To sum up, the answer to who and how should implement additional constraints is: your features or your editor through the CKEditor 5 API.

# Who checks the schema?

The CKEditor 5 API exposes many ways to work on (change) the model. It can be done through the writer, via methods like Model#insertContent(), via commands and so on.

# Low-level APIs

The lowest-level API is the writer (to be precise, there are also raw operations below, but they are used for very special cases only). It allows applying atomic changes to the content like inserting, removing, moving or splitting nodes, setting and removing an attribute, etc. It is important to know that the writer does not prevent from applying changes that violate rules defined in the schema.

The reason for this is that when you implement a command or any other feature you may need to perform multiple operations to do all the necessary changes. The state in the meantime (between these atomic operations) may be incorrect. The writer must allow that.

For instance, you need to move <foo> from <$root> to <bar> and (at the same time) rename it to <oof>. But the schema defines that <oof> is not allowed in <$root> and <foo> is disallowed in <bar>. If the writer checked the schema, it would complain regardless of the order of rename and move operations.

You can argue that the engine could handle this by checking the schema at the end of a Model#change() block (it works like a transaction — the state needs to be correct at the end of it). In fact, we plan to strip disallowed attributes at the end of these blocks.

There are problems, though:

  • How to fix the content after a transaction is committed? It is impossible to implement a reasonable heuristic that would not break the content from the user perspective.
  • The model can become invalid during real-time collaborative changes. Operational Transformation, while implemented by us in a very rich form (with 11 types of operations instead of the base 3), ensures conflict resolution and eventual consistency, but not the model’s validity.

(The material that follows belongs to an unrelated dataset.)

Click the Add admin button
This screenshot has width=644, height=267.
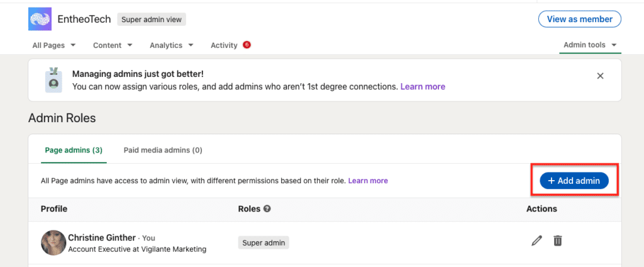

Therefore, we chose to handle such situations on a case-by-case basis, using more expressive and flexible model’s post-fixers. Additionally, we moved the responsibility to check the schema to features. They can make a lot better decisions a priori, before doing changes. You can read more about this in the “Implementing additional constraints” section above.

# High-level APIs

What about other, higher-level methods? We recommend that all APIs built on top of the writer should check the schema.

For instance, the Model#insertContent() method will make sure that inserted nodes are allowed in the place of their insertion. It may also attempt to split the insertion container (if allowed by the schema) if that will make the element to insert allowed, and so on.

Similarly, commands — if implemented correctly — get disabled if they should not be executed in the current place.

Finally, the schema plays a crucial role during the conversion from the view to the model (also called “upcasting”). During this process converters decide whether they can convert specific view elements or attributes to the given positions in the model. Thanks to that if you tried to load incorrect data to the editor or when you paste content copied from another website, the structure and attributes of the data get adjusted to the current schema rules.

Some features may miss schema checks. If you happen to find such a scenario, do not hesitate to report it to us.